The Department of Justice (DOJ) recently arrested a Texas physician based on allegations of conspiracy to commit health care fraud, conspiracy to solicit and receive health care kickbacks and false statements relating to health care matters. Overall, the government claims the physician falsely billed Medicare for approximately $16 million in unnecessary services or services that patients did not receive.
First allegations: Conspiracy to commit health care fraud
The first criminal charge involves allegations the physician conspired to commit health care fraud by allegedly billing the government for services that were either medically unnecessary or never provided.
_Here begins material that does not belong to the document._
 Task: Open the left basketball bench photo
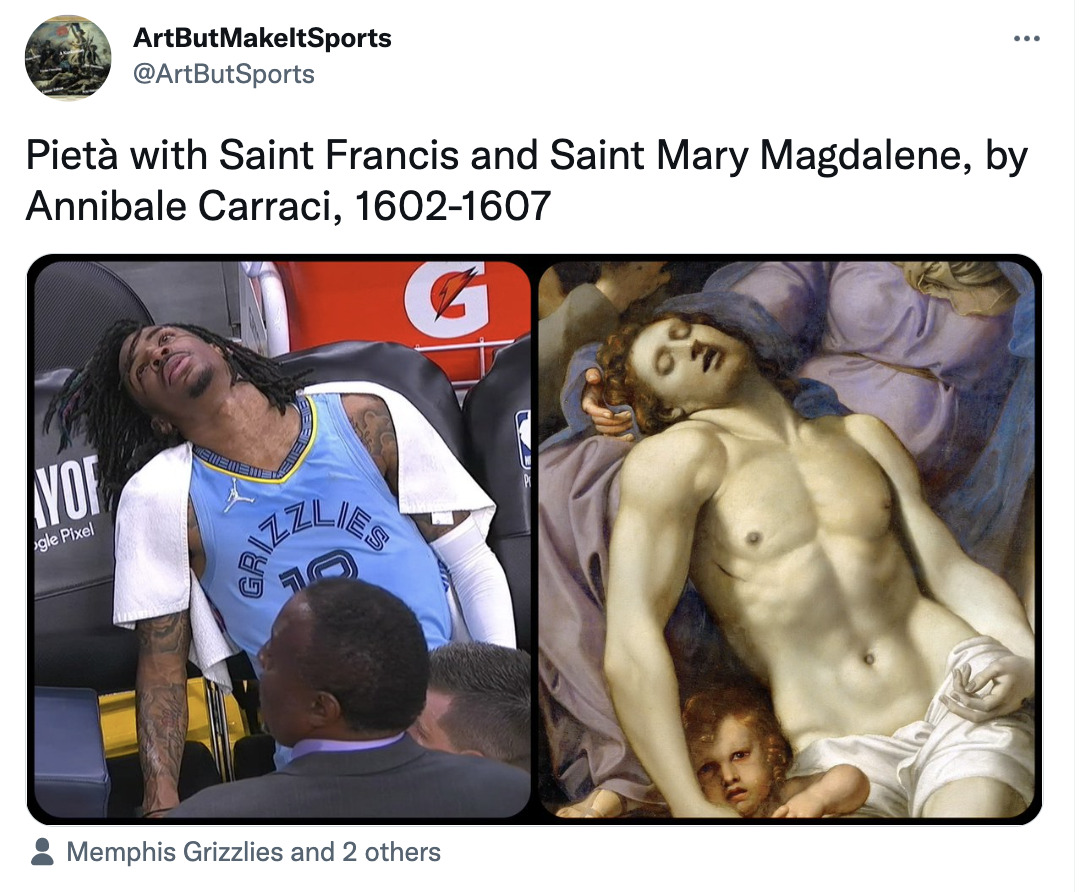coord(282,539)
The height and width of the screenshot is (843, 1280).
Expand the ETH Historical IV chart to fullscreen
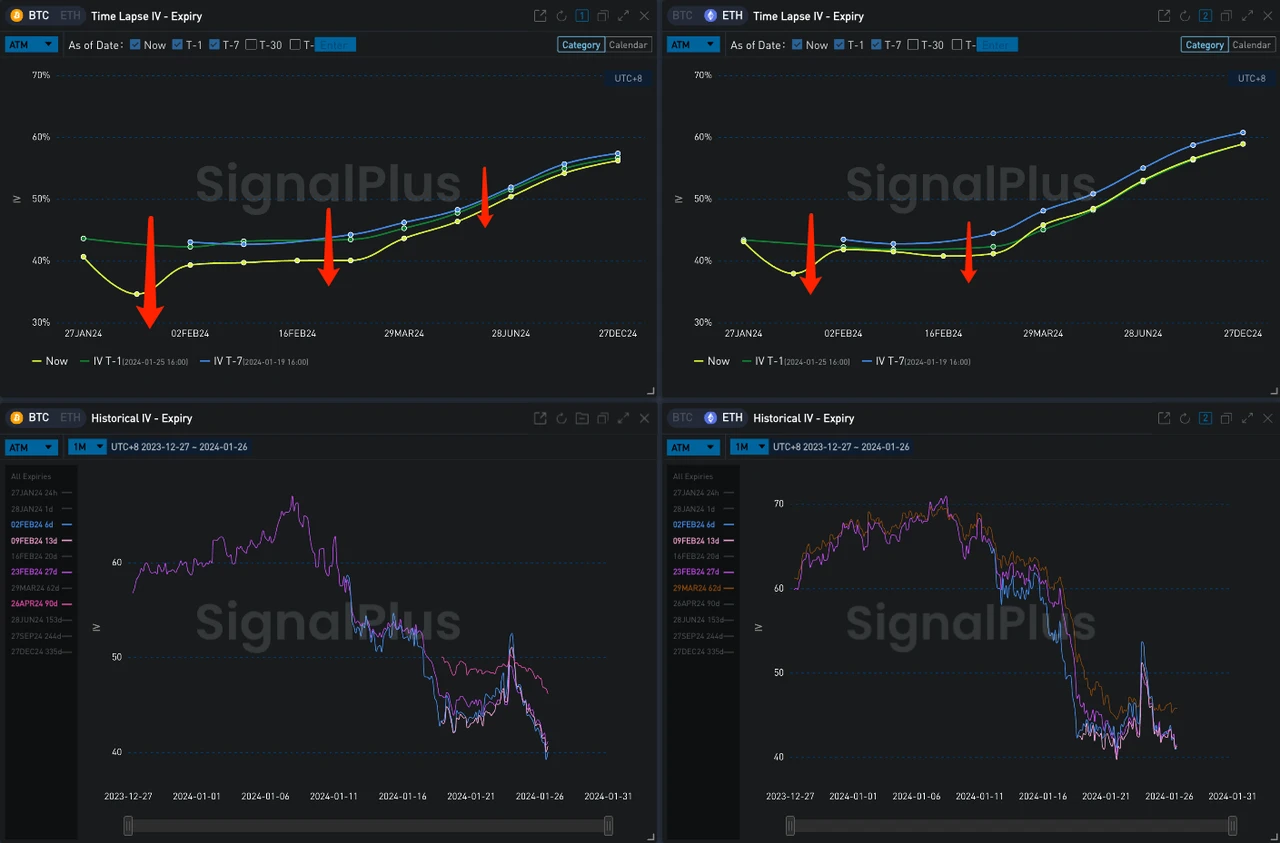(x=1247, y=418)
Second allegation: False statements relating to health care matters
The government supported the claim that the physician conspired to commit health care fraud by presenting evidence the physician signed false or fraudulent plans of care from January of 2012 through August of 2016. The prosecution argued the physician used this information support fraudulent Medicare claims.
In addition to leading to health care fraud, the government stated the physician’s false statements in relation to health care matters were also a crime.
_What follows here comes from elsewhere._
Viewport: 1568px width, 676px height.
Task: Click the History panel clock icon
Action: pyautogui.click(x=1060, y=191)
Third allegation: Conspiracy to solicit and receive health care kickbacks
The prosecution also presented evidence the physician billed home health agencies a “patient ‘fee’” when they received her patients. This fee was then paid by the home health agency. The government argued this “fee” was a guise. Instead, the prosecution claimed the fee was an illegal kickback payment from the facility to the physician.
Jury finds in favor of government
The trial lasted six days. After reviewing the evidence, the jury ruled in favor of the government. The sentencing will occur at a later date.